President Lazarus Chakwera announced in a live address on state television that the wreckage of the plane had been located after a search of more than a day in thick forests and hilly terrain near the northern city of Mzuzu.
He said the wreckage was found near a hill and the plane had been “completely destroyed” and everyone onboard was killed on impact.
Mr Chakwera said he had been informed by the head of Malawi’s armed forces that the plane had been found and “I am deeply saddened and sorry to inform you all that it has turned out to be a terrible tragedy.”

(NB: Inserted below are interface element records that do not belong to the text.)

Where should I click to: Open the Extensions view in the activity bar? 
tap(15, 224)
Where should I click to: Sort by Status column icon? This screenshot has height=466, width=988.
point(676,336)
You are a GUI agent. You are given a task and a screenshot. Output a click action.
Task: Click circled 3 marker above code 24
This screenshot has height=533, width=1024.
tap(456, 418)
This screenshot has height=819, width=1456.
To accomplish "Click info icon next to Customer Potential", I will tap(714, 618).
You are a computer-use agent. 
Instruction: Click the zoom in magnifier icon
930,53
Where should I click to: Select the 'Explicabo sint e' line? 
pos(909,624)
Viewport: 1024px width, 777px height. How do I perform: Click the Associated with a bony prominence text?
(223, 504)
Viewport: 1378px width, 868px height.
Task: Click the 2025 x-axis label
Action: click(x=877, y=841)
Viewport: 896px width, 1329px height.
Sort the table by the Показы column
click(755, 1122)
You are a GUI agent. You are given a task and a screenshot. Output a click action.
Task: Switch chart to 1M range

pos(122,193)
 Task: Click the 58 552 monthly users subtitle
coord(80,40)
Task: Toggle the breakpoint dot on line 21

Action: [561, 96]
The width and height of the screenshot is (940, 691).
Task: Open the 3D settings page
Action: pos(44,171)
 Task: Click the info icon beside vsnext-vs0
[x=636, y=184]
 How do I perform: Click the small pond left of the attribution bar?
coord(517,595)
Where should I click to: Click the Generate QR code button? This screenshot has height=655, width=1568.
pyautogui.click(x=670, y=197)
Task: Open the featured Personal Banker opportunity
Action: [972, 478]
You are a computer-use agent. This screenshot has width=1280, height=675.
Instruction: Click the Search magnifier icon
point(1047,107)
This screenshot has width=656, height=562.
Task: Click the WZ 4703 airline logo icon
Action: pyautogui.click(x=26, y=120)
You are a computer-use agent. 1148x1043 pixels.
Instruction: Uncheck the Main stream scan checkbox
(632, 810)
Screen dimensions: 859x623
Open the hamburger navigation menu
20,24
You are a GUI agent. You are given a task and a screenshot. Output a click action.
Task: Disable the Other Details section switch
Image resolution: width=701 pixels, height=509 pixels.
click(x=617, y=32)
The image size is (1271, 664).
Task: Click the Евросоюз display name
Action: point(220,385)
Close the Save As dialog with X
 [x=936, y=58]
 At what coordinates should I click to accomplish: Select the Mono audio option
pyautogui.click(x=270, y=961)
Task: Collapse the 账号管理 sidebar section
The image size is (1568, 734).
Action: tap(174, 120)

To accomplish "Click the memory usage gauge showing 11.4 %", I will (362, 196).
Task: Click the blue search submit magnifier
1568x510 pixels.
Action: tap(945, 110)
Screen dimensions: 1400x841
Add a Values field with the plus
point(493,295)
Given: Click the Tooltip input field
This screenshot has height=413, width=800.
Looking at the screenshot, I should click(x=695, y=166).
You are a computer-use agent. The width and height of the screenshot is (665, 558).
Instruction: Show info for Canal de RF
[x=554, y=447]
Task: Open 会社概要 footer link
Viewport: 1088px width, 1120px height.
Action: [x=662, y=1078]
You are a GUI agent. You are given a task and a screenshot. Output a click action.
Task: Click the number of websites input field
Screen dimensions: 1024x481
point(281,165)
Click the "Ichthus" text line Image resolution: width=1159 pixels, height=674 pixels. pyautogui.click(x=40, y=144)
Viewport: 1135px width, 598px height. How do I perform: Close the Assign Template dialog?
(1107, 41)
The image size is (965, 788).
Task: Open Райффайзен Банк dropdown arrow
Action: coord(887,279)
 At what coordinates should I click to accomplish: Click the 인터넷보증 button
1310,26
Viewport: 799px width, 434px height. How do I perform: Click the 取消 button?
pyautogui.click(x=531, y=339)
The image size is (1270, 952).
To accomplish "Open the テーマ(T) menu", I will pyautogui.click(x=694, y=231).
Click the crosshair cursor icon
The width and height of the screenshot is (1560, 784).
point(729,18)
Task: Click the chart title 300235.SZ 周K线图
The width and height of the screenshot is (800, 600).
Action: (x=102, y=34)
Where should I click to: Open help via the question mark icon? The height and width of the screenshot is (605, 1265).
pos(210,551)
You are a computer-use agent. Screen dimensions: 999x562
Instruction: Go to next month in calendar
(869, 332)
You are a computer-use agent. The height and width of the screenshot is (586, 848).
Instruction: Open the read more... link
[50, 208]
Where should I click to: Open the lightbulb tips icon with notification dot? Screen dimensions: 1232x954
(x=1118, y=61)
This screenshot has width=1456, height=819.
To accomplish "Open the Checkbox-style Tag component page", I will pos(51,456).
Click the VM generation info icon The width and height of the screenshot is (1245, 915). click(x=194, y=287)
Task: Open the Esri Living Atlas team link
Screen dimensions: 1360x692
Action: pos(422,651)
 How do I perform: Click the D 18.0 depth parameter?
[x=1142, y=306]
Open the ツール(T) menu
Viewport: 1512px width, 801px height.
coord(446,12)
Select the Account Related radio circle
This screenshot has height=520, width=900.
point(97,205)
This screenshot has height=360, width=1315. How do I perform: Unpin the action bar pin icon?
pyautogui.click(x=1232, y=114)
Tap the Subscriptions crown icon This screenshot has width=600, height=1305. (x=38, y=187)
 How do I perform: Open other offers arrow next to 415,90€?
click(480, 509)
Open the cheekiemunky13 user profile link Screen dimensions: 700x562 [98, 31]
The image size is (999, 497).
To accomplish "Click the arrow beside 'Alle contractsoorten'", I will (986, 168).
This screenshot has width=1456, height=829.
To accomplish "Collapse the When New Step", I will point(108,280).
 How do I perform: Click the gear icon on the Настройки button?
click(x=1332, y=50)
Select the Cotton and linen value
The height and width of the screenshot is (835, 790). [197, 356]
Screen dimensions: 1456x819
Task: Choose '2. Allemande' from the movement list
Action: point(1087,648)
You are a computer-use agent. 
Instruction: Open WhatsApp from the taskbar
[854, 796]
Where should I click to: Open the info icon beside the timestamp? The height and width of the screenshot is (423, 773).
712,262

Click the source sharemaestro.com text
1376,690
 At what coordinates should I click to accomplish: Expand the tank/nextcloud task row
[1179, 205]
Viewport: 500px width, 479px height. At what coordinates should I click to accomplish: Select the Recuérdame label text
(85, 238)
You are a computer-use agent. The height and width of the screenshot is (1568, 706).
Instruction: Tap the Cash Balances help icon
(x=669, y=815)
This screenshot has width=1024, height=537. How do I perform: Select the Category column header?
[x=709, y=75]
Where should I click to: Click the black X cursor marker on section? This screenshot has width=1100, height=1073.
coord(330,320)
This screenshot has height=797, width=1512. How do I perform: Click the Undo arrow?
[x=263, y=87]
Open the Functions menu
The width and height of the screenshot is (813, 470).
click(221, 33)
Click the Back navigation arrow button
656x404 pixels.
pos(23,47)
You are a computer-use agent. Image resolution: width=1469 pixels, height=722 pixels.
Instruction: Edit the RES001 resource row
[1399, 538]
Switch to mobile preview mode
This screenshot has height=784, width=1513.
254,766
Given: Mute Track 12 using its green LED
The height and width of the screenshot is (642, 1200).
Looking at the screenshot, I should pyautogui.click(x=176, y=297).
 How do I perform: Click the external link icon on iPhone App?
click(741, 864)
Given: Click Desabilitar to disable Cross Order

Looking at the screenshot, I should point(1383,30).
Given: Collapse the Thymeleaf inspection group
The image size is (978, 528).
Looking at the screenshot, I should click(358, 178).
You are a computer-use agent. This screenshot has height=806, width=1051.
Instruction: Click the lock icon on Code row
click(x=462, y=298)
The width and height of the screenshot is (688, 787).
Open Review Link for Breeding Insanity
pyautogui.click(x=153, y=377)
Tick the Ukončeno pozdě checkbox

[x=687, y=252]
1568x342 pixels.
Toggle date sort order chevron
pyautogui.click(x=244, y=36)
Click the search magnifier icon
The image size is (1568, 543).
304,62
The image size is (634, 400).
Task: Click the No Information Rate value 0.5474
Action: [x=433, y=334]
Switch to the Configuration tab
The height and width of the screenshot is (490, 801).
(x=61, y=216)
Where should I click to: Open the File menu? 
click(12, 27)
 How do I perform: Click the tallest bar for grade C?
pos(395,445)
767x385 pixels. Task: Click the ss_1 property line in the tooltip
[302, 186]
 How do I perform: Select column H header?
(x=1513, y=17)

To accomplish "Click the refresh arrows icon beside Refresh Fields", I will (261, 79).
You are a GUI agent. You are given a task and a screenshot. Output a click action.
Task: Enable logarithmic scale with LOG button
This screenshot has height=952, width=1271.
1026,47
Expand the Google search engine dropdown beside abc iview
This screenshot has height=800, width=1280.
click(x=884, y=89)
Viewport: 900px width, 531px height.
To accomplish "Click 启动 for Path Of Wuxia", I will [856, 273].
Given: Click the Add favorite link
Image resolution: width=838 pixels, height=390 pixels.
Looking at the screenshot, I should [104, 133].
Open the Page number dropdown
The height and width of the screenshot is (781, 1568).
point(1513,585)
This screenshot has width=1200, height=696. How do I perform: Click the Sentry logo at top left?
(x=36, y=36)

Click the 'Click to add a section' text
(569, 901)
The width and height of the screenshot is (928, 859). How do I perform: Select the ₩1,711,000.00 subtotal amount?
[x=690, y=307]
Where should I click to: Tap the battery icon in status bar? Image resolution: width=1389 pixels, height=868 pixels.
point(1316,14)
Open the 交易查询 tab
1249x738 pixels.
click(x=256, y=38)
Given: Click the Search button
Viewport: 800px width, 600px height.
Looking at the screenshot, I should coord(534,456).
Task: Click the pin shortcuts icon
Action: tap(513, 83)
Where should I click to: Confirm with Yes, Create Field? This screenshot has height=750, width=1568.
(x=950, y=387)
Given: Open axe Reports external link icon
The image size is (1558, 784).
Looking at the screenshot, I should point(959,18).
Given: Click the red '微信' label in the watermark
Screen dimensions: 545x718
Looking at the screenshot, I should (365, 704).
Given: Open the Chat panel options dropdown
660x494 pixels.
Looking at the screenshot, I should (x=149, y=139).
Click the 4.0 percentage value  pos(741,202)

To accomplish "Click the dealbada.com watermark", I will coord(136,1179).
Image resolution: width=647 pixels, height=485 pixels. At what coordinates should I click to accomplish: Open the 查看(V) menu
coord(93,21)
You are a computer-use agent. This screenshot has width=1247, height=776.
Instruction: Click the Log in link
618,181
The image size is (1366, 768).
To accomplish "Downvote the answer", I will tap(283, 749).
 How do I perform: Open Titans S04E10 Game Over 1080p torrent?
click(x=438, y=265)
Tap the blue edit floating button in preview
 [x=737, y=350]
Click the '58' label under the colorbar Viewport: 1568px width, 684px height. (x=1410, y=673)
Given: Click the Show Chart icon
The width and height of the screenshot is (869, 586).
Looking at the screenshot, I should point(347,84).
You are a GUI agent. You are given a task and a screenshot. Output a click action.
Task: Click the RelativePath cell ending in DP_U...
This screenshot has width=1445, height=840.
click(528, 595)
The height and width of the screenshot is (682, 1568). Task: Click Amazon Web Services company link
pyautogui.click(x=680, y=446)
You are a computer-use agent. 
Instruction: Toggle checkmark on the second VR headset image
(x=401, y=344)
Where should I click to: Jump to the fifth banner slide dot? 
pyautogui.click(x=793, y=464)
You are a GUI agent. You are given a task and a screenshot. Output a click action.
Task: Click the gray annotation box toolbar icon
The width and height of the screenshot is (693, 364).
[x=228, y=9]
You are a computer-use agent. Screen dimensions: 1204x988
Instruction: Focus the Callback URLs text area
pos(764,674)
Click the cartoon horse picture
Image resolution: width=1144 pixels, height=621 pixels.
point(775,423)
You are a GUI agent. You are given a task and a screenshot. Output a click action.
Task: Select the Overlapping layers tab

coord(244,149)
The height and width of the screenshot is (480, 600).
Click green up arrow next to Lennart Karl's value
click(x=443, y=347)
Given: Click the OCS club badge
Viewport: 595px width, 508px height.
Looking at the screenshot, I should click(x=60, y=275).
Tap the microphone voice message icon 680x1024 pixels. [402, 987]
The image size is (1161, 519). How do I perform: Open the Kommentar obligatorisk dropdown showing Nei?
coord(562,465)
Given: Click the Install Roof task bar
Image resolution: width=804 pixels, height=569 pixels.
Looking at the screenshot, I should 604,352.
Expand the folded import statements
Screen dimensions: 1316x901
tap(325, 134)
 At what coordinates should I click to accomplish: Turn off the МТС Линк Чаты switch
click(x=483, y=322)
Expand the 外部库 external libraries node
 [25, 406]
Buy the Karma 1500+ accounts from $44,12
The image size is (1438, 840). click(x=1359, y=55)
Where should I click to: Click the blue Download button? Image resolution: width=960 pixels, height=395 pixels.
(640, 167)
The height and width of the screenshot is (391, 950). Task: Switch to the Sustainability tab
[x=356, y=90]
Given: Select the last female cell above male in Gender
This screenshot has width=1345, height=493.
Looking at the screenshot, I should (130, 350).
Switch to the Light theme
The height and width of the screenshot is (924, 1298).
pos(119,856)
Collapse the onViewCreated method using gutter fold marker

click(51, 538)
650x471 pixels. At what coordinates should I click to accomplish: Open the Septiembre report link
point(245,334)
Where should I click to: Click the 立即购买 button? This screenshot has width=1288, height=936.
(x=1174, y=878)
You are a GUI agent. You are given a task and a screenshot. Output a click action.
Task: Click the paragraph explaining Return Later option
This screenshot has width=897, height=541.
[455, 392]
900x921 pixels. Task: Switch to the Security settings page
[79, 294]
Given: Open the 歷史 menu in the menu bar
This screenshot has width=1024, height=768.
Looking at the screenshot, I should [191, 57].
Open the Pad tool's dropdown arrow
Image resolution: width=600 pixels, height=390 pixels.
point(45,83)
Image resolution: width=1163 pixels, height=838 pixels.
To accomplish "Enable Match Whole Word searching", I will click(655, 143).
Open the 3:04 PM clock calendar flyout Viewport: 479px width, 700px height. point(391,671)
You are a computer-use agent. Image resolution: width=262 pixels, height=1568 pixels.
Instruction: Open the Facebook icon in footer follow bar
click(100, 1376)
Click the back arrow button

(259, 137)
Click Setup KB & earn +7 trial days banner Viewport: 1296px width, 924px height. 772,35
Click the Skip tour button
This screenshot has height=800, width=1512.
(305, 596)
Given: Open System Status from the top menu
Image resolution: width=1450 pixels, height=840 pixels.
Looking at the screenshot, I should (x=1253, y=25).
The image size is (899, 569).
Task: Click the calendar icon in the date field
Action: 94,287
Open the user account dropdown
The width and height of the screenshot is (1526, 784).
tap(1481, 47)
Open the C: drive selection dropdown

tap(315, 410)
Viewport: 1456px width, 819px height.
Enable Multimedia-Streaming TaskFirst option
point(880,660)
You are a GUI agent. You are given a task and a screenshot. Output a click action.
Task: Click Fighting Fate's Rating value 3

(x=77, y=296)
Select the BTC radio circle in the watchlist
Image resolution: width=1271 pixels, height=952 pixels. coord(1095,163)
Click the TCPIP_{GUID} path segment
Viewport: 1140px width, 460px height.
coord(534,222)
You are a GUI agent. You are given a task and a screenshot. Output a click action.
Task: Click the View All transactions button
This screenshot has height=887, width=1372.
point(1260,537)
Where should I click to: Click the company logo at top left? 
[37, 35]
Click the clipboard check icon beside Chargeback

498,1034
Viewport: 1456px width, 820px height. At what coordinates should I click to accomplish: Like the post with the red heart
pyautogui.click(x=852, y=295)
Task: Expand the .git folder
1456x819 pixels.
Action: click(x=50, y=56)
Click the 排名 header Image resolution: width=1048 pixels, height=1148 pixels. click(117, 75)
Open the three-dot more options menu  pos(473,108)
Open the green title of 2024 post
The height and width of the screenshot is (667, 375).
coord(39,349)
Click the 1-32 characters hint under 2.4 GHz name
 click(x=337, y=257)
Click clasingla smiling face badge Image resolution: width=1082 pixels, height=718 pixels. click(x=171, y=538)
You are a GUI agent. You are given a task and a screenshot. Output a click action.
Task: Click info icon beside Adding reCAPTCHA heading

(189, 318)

Former first lady Shanil Dzimbiri, the ex-wife of former president Bakili Muluzi, was also on the plane, the president had said.
There were seven passengers and three military crew members onboard.
The group was traveling to Mzuzu to attend the funeral of a former government minister. Mr Chilima had just returned from an official visit to South Korea on Sunday.
Hundreds of soldiers, police officers and forest rangers had been searching for the plane since it went missing on Monday morning while making the 45-minute flight from the southern African nation’s capital, Lilongwe, to Mzuzu, 230 miles to the north.
Air traffic controllers told the plane not to attempt a landing at Mzuzu’s airport because of bad weather and poor visibility and asked it to turn back to Lilongwe, Mr Chakwera said in an address late on Monday night.
Air traffic control then lost contact with the aircraft and it disappeared from radar, he said.